Как и Крисп, мысленно добавляю я.
— Крисп стоил их троих вместе взятых, — бросает ей Елена. Она ненавидела это семейство с тех самых пор, как отец Константина бросил ее, чтобы жениться на одной из дочерей старого Максимиана. И вот теперь, под конец жизни, они обокрали ее снова. Будь у нее такая возможность, она бы стерла всю их семью с лица земли.
— Пощади! — умоляет Фауста.
Она наверняка понимает, что ее жизнь закончена, однако подобно львице пытается защитить своих львят. Она бросается на пол, хватает пурпурные сапоги Константина и начинает, как безумная, их лобызать. Увы, лобзания сменяются криком — это Елена сделала шаг вперед и бьет ногой ей в лицо. Елена — дочь конюха. Но даже в свои восемьдесят лет она все еще полна сил.
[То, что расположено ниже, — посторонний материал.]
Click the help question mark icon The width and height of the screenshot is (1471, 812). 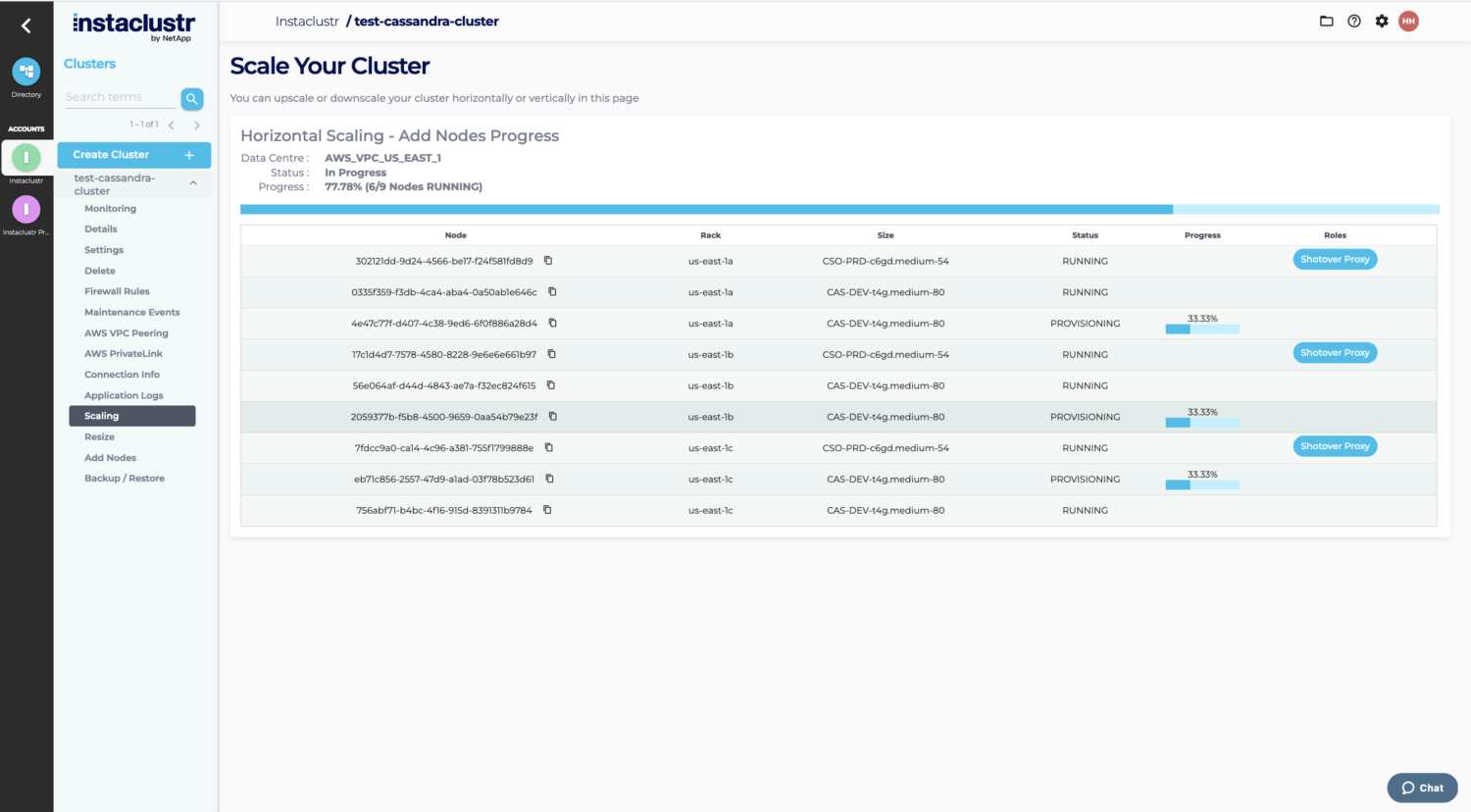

Фауста отползает прочь. По разбитой губе стекает кровь. Константин по-прежнему даже не пошелохнулся. Несколько мгновений они смотрят друг на друга, словно рабы на тонущем корабле. Фауста скулит на полу.
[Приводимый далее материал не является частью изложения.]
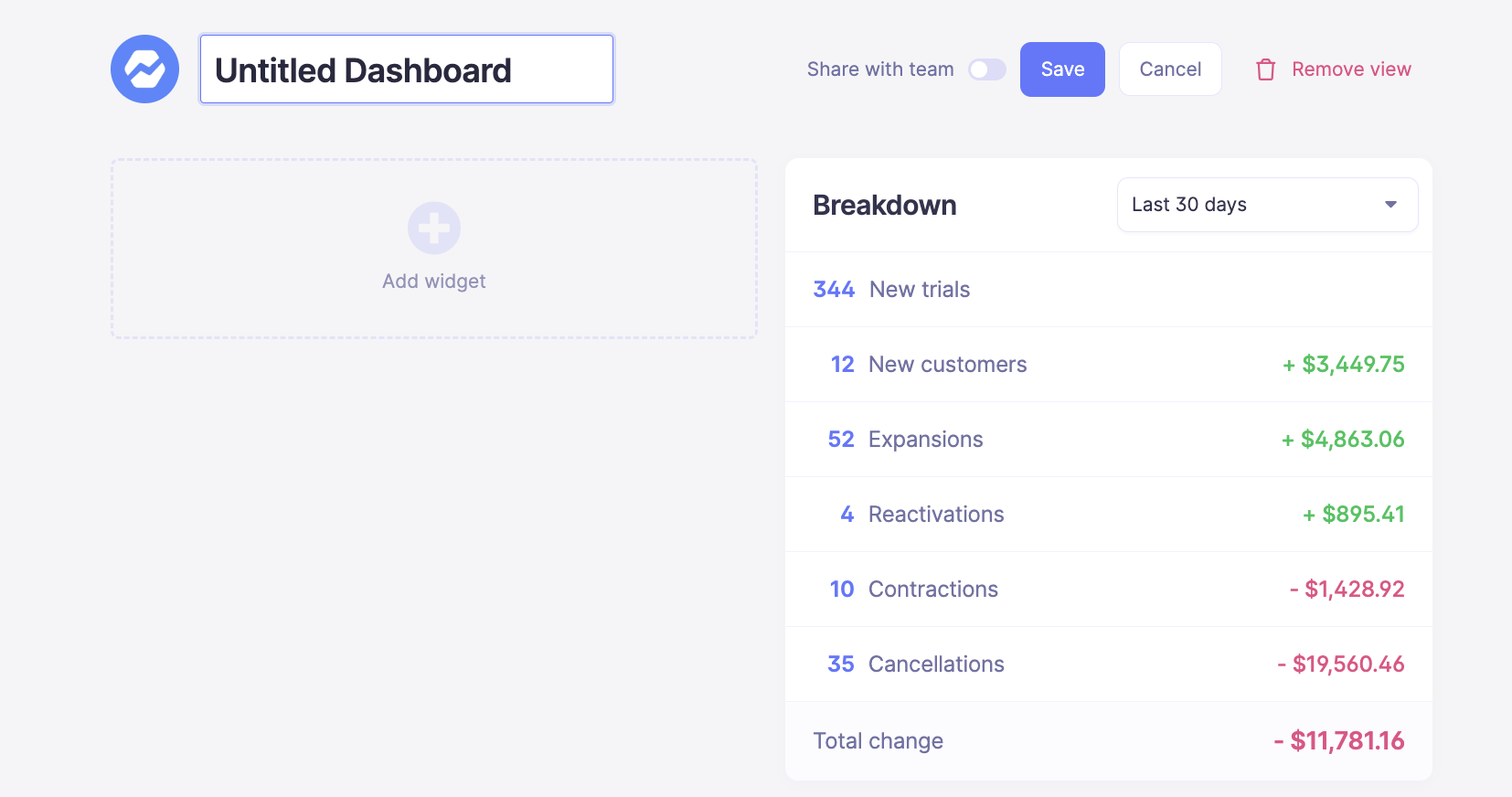Screen dimensions: 1512x797
Task: Click the trash can icon
Action: (x=1265, y=69)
Грудь Елены вздымается праведным гневом. Константин застыл как статуя.
Неожиданно эту сцену нарушает Констант, младший из троих. Ему всего шесть, у него светлая, словно у варвара, кожа и такие же светлые локоны на голове. Он выбегает вперед и обнимает Константина за ноги.
— Отец, скажи, когда дядя Крисп вернется домой?
По щеке Константина скатывается слеза. Он наклоняется и обнимает сына. Глаза закрыты, чтобы никто не видел его боли. Эта сцена не может не трогать, тем более что после того, что только что произошло, все мы во власти чувств. И верим в чудо, ожидая, что вот-вот произойдет примирение. И все же меня мучают сомнения. Это семейство привыкло пожирать друг друга, словно древние боги. В свое время Фауста предала старого Максимиана, когда тот строил козни против Константина. И вот сейчас Констанций и Констант предали собственную мать и тем самым купили себе жизнь.